For quantum dots used in bioimaging, the exchange of native hydrophobic ligands for
hydrophilic ligands is a key strategy by which to achieve these requirements. We have
developed a family of methacrylate-based polymeric imidazole ligands (MA-PILs) that
possess multiple imidazole groups that can anchor the ligand to the surface of chalcogenide
QDs. The GPC purification and shell growth expertise developed within the group contribute
to a highly reliable process for formation of QDs with low non-specific binding to
cells and low acute toxicity. We have used these QDs to label the surfaces of enveloped
viruses and track their infection of target cells.
Transport processes in low-dimensional and assembled materials
We use electron and optical microscopy, spectroscopy, and electronic transport measurements
to explore the role of the surface in dictating the properties of semiconductor nanostructures:
recently, this has focused on assembled colloidal nanocrystal films.

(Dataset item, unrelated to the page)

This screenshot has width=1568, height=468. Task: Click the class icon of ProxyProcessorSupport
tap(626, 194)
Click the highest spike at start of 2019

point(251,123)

Nanocrystals, including QDs and extended structures such as nanoplatelets and nanorods,
are of interest for solar energy capture in photovoltaic and photocatalytic systems
as they can absorb sunlight at energies above their bandgaps, can be deposited over
large areas on diverse and inexpensive substrates, and exhibit large junction areas
that could increase the rate at which absorbed light is captured as separated charges.
NCs are also of interest for building infrared detection capabilities into large-area
and flexible devices, and NC-crystalline hybrid architectures.
In addition to work on nanoscale semiconductors made in our lab, we investigate transport
processes in a variety of other material systems in collaborative efforts. These systems
include host-guest interactions in self-assembled macrocycle fibers (collaboration
with Prof. Linda S. Shimizu) and energy transfer processes between donor and acceptor
chromophores organized in metal-organic frameworks (collaboration with Prof. Natalia
B. Shustova). We have also used our scanning photocurrent microscopy system to investigate
epitaxial graphene and wide-bandgap carbide, nitride, and oxide-based single crystal
semiconductor devices in collaborations with Profs. MVS Chandrashekhar and Asif Khan
in USC’s Department of Electrical Engineering and Computing.